» **Prompt**
How many lines in the listing below contain the string "width"? Case matters; give only the number.

» **Extracted material**

• • • • • • •

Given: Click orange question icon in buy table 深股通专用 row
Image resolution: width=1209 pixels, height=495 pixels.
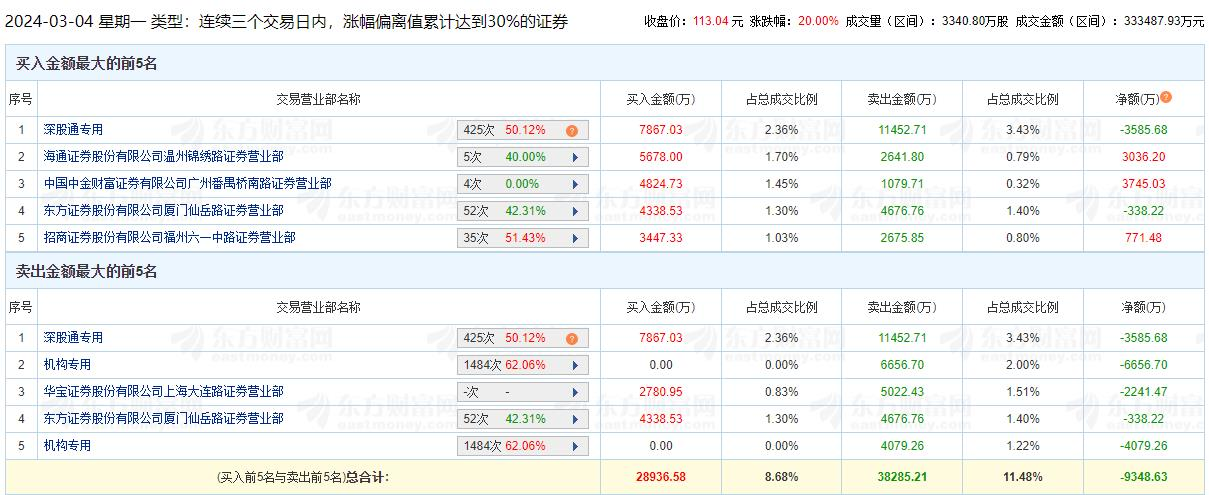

• • • • • • •

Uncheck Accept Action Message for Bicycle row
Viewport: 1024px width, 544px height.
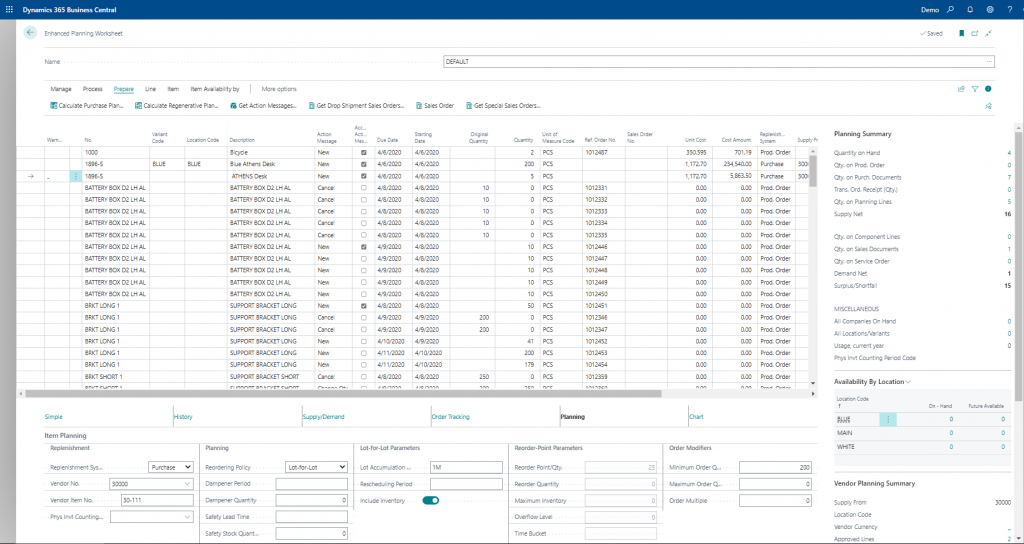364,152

• • • • • • •

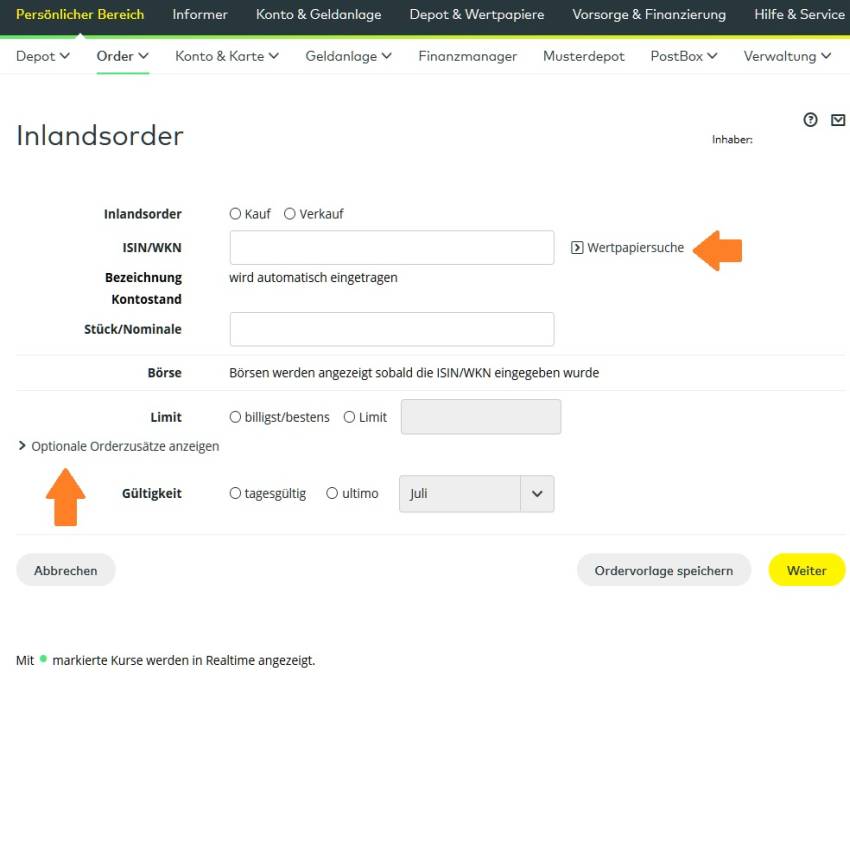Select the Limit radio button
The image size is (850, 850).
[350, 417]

• • • • • • •

» **Task result**
2